Juniperus virginiana L., eastern redcedar, is a small evergreen tree, commonly 10 to 40 feet, of pyramidal shape becoming rounder in age. Fruits pale-blue with whitish bloom, fleshy 'berries' (cones), 1/4 inch diameter, ripening the first season, seeds 1 to 2 in each cone, bony-coated; flowers small, cone-like on end of short twigs, male and female borne on separate plants. Leaves opposite, scalelike, covering older twigs closely in alternating pairs to 1/8 inch long, on new shoots awl shaped, sharp pointed and spreading, 1/4 inch long, dark green. Stem single with upright or spreading branches, bark reddish-brown, thin and shreddy, branchlets very slender; roots deep, widely spreading.
Windbreaks: Plant eastern redcedar in the outer rows of multi-row plantings where it will not be overtopped by taller trees. It can be used in single-row windbreaks when a dense, medium height barrier is desired.
Wildlife: This species provides food and cover for numerous birds and mammals. Winter food and protection is particularly important for pheasant, mule deer and whitetail deer.
Recreation and Beautification: It is suitable for screen plantings. Its year-long coloration and attractiveness to wildlife adds variety to recreational plantings.
Commercial: The wood is aromatic and has insect repellent qualities. It is used to make cedar chests and pencils.

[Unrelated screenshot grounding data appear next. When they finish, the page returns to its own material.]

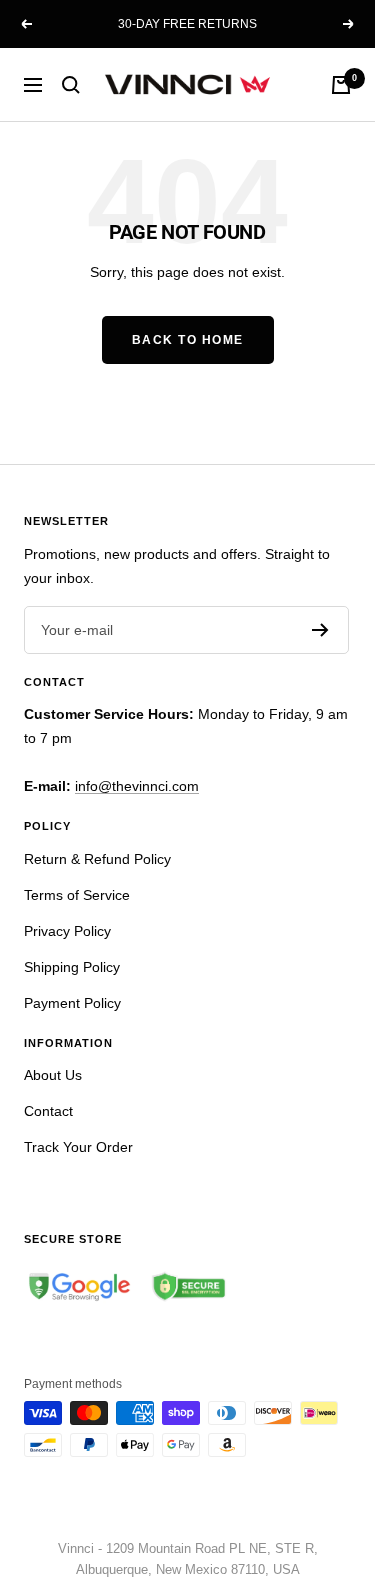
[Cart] (341, 85)
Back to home (188, 340)
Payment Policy (72, 1003)
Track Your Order (78, 1147)
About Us (53, 1075)
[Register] (320, 630)
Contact (48, 1111)
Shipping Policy (72, 967)
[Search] (71, 85)
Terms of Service (77, 895)
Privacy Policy (67, 931)
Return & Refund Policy (97, 859)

Adaptation and Distribution
It is native to eastern North America, where it occurs strongly on limestone derived soils and is cultivated in Wyoming and Colorado for shelterbelts and ornamental uses below 6,000 feet. This species has a wide distribution and is found on many types of soil ranging from acid sands to those derived from limestone. It does best on dry soils in full sunlight, and is winter hardy and tolerant of droughty and salty soils. Like most junipers, it is very slow growing and is moderately long lived. Eastern redcedar is distributed throughout the east, and lower and upper midwest.
Pests and Potential Problems
It is relatively free of serious insect and disease problems. It is the alternate host for the cedar-apple rust disease which does very little harm to this species but causes serious damage to apples and other pome fruits.